- [Raw data]
________________

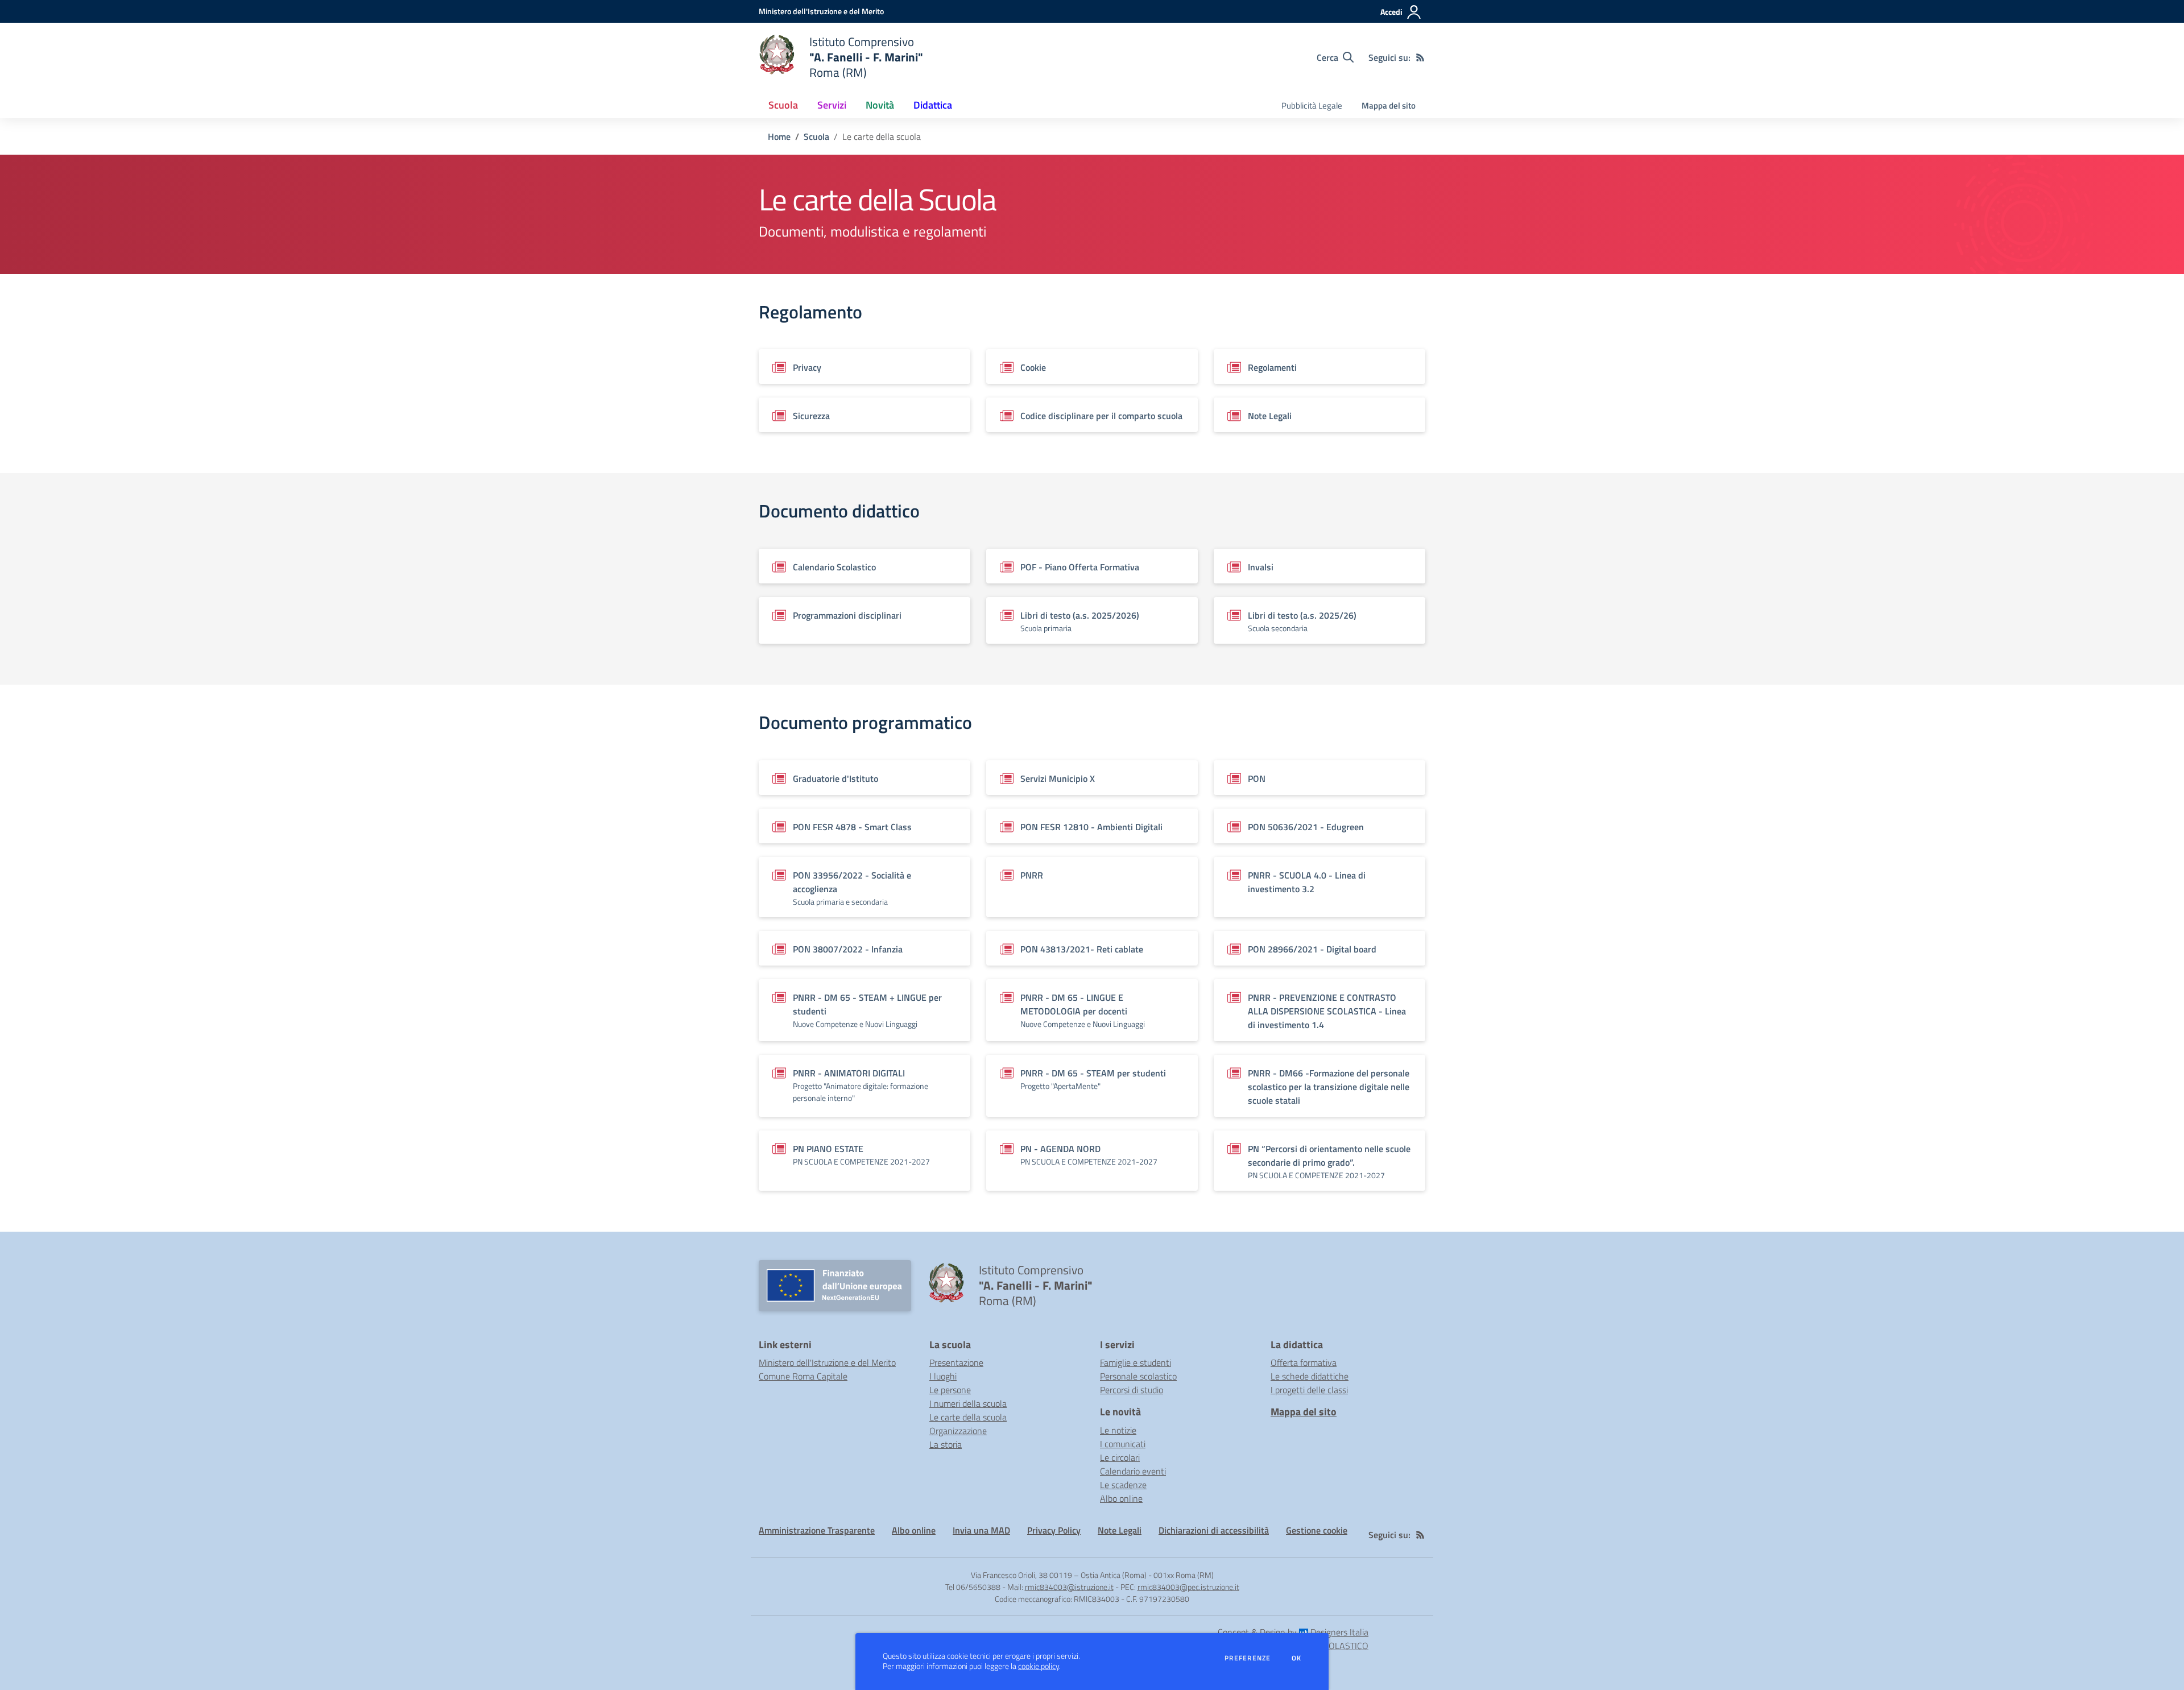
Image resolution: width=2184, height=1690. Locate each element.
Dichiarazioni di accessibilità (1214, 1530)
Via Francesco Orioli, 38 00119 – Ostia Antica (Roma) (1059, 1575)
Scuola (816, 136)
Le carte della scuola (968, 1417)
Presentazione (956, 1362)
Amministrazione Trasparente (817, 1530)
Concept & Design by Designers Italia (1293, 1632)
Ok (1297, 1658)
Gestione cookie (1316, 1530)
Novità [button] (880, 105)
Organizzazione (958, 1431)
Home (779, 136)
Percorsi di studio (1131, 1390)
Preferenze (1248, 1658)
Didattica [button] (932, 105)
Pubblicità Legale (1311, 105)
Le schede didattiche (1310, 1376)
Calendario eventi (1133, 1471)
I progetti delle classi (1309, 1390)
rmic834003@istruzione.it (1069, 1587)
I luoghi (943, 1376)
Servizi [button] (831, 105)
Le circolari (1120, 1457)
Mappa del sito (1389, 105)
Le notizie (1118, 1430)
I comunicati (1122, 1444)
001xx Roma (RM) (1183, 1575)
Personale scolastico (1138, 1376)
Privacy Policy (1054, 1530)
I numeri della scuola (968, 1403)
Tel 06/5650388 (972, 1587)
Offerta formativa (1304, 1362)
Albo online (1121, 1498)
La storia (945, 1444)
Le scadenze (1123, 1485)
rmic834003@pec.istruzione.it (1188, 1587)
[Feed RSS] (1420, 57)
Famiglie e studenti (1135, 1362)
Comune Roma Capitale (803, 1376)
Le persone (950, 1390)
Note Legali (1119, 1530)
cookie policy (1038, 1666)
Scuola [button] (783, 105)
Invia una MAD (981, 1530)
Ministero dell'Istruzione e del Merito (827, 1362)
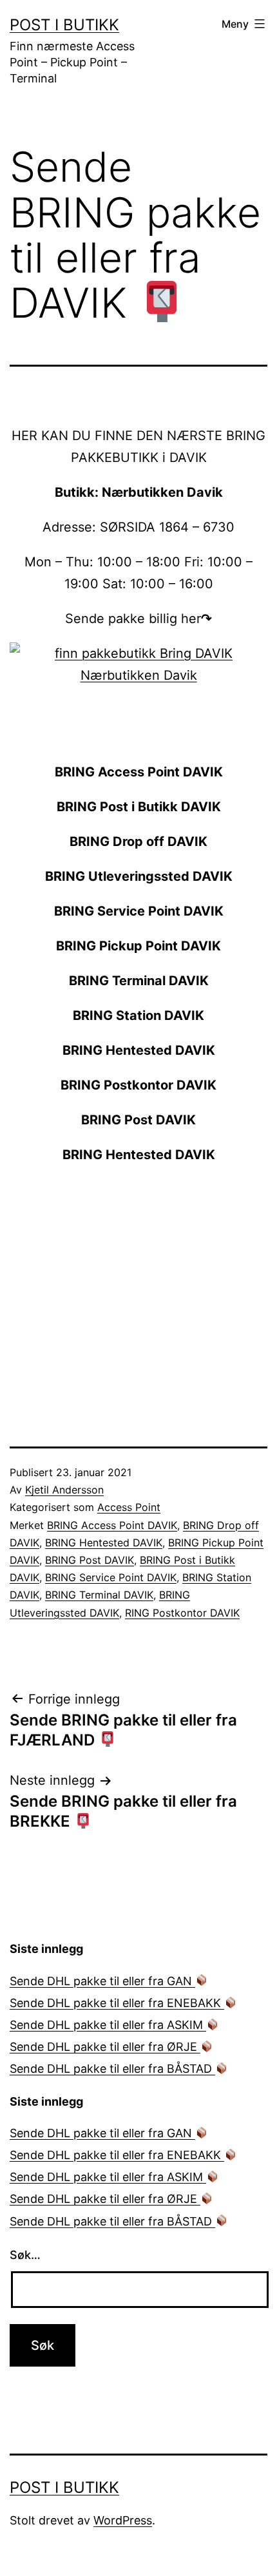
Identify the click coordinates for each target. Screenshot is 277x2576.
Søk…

________________

- [Exercise directions] Nothing but the lines from the one containing "Le circolari (1120, 1457)" through the final line of the entries above should be given again, each exactly as written; omit the pictures.

- [Your solution]
Le circolari (1120, 1457)
Mappa del sito (1389, 105)
Le notizie (1118, 1430)
I comunicati (1122, 1444)
001xx Roma (RM) (1183, 1575)
Personale scolastico (1138, 1376)
Privacy Policy (1054, 1530)
I numeri della scuola (968, 1403)
Tel 06/5650388 (972, 1587)
Offerta formativa (1304, 1362)
Albo online (1121, 1498)
La storia (945, 1444)
Le scadenze (1123, 1485)
rmic834003@pec.istruzione.it (1188, 1587)
[Feed RSS] (1420, 57)
Famiglie e studenti (1135, 1362)
Comune Roma Capitale (803, 1376)
Le persone (950, 1390)
Note Legali (1119, 1530)
cookie policy (1038, 1666)
Scuola [button] (783, 105)
Invia una MAD (981, 1530)
Ministero dell'Istruzione e del Merito (827, 1362)
Identify the click coordinates for each target. Screenshot is 277x2576.
Søk…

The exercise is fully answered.